Logstash parsing error

Question

Logstash parsing error

ngms17 opened this issue 4 years ago · 9 comments

Answer 1 · 2020-12-01T16:31:10.000Z

Can you please edit your issue to provide the actual log text instead of a screenshot? Also, please provide more details of your environment. Version of Suricata? Version of Elastic Stack? etc.

Answer 2 · 2020-12-01T16:32:38.000Z

[2020-12-01T15:40:07,925][WARN ][logstash.outputs.elasticsearch][synlite_suricata][7f0f636925cafdc45ccbf6445a1562dacede6781ba4cf6f1b34e30bf21e877ba] Could not index event to Elasticsearch. {:status=>400, :action=>["index", {:_id=>nil, :_index=>"suricata-1.1.0-2020.12.01", :routing=>nil, :_type=>"_doc"}, #LogStash::Event:0x24ead3be], :response=>{"index"=>{"_index"=>"suricata-1.1.0-2020.12.01", "_type"=>"_doc", "_id"=>"PuD2HnYBONJZyV17Akbk", "status"=>400, "error"=>{"type"=>"mapper_parsing_exception", "reason"=>"failed to parse field [dns.grouped.SOA] of type [keyword] in document with id 'PuD2HnYBONJZyV17Akbk'. Preview of field's value: '{rname=hostmaster.inesctec.pt, serial=2020112712, expire=1209600, refresh=7200, mname=ns.inesctec.pt, minimum=21600, retry=3600}'", "caused_by"=>{"type"=>"illegal_state_exception", "reason"=>"Can't get text on a START_OBJECT at 1:1874"}}}}}

Answer 3 · 2020-12-01T16:39:42.000Z

You will probably need to modify your suricata configuration to send the old style of DNS log.
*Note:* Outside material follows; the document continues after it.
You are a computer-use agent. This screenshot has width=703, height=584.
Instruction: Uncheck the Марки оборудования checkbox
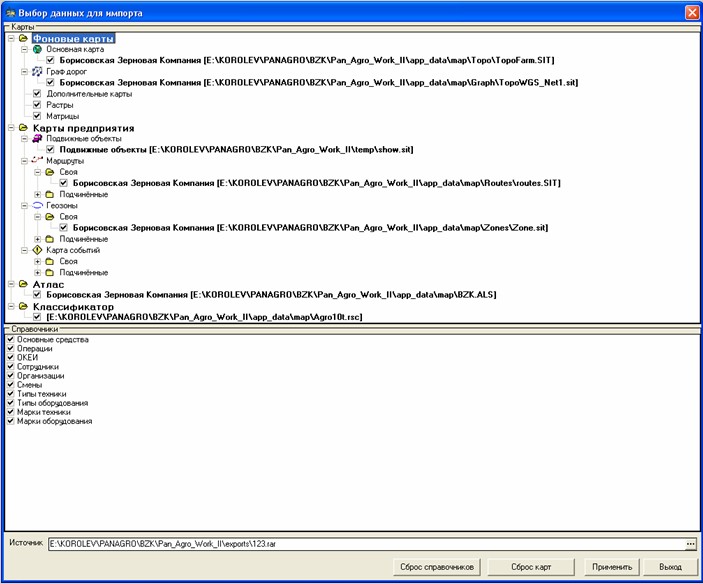point(11,421)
This is done in suricata.yml under the eve-log -> types section. You need to use version 1. For example...

        - dns:
            enabled: yes
            version: 1

Answer 4 · 2020-12-01T16:49:05.000Z

Unfortunatly it didn´t resolved the problem

Answer 5 · 2020-12-01T16:50:40.000Z

You will have to delete any indices that were already created. Also... what versions of Suricata and the Elastic Stack are you using?

Answer 6 · 2020-12-01T16:51:30.000Z

All of the recent ones

Answer 7 · 2020-12-01T16:53:24.000Z

That could be part of the problem. This solution was created using Elastic Stack 7.1.x. It hasn't been test with any of the latest versions.
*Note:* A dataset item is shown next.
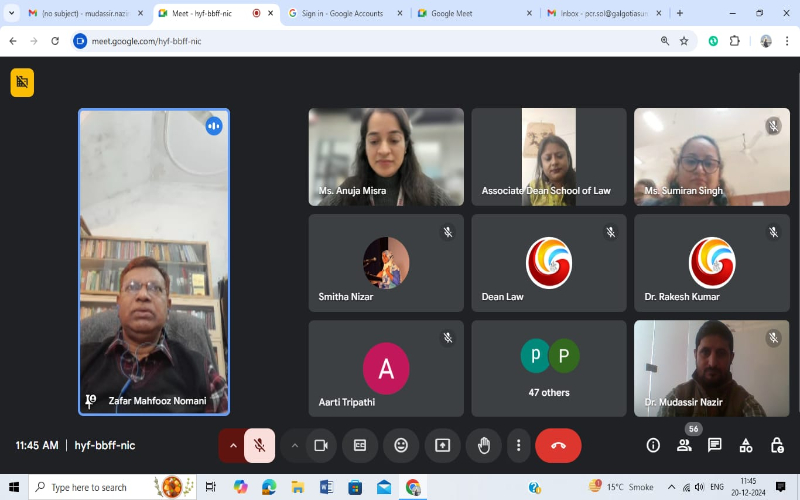
Task: Expand video settings arrow beside the camera
Action: (x=294, y=445)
Answer 8 · 2020-12-01T16:55:51.000Z

I will try that solution. If it does not work, i will have to downgrade. What version of suricata are you using?

Are you thinking of upgrading to newer versions?

Answer 9 · 2020-12-01T16:59:01.000Z

None at the moment actually. I think 4.x was current at the time this was created. I would have to spend some time to fully upgrade everything to support the latest releases. However, I won't realistically, be able to get to that until after the new year.